#### [Fragmento]

◆ ◆ ◆ ◆ ◆ ◆ ◆

Si bien en el post anterior, que publiqué a principios de esta pandemia, Llegó la hora de la revancha… de los introvertidos, decía estar en "mi salsa" ante la imposición
de cuarentena generalizada, acabo de descubrir que no salí ilesa.
En realidad, la
más dañada, –podría decir "felizmente", ya que me tocó en suerte
trabajar a distancia desde hace años por lo que no tuve que dejar de hacerlo– es mi niña interior. A simple vista, parece un lujo de suertudos. Y lo es, pero solo en parte, ya que
esta niña, vendría a ser lo que la "cultura" a la sociedad: la
responsable de alimentar mi razón de ser.
Ella se nutre del placer, de los
pequeños gustos, de las satisfacciones. Y de pronto, esta
dimensión, su hábitat, se transformó en una gran nimiedad. La abstinencia de todo lo
evitable que nos impuso el COVID-19, ya desde la época en que lo llamábamos
familiarmente coronavirus, transformó el fogoso mundo de los deseos en un ámbito superfluo.
Al menos eso es
lo que me pasó a mí, perdida como estoy en la confusa realidad israelí en la
que cada vez se mezclan más los dictámenes pertinentes a una real emergencia
sanitaria con intereses políticos y económicos –algunos ocultos y otros burdamente visibles– generando una masa inseparable,
que me desorienta.¿Qué hacer? ¿A dónde ir? ¿Con quién verme?

◆ ◆ ◆ ◆ ◆ ◆ ◆

#### [Datos almacenados]

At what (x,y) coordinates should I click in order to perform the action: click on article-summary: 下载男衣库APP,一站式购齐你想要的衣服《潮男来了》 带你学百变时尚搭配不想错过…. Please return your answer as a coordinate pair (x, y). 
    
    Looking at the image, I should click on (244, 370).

◆ ◆ ◆ ◆ ◆ ◆ ◆

#### [Instrucciones de tarea]
Por favor, copia de nuevo el fragmento desde "Al menos eso" hasta "ir? ¿Con quién verme?", ambos incluidos, y reemplaza "israelí" por "local".

#### [Respuesta al ejercicio]
Al menos eso es
lo que me pasó a mí, perdida como estoy en la confusa realidad local en la
que cada vez se mezclan más los dictámenes pertinentes a una real emergencia
sanitaria con intereses políticos y económicos –algunos ocultos y otros burdamente visibles– generando una masa inseparable,
que me desorienta.¿Qué hacer? ¿A dónde ir? ¿Con quién verme?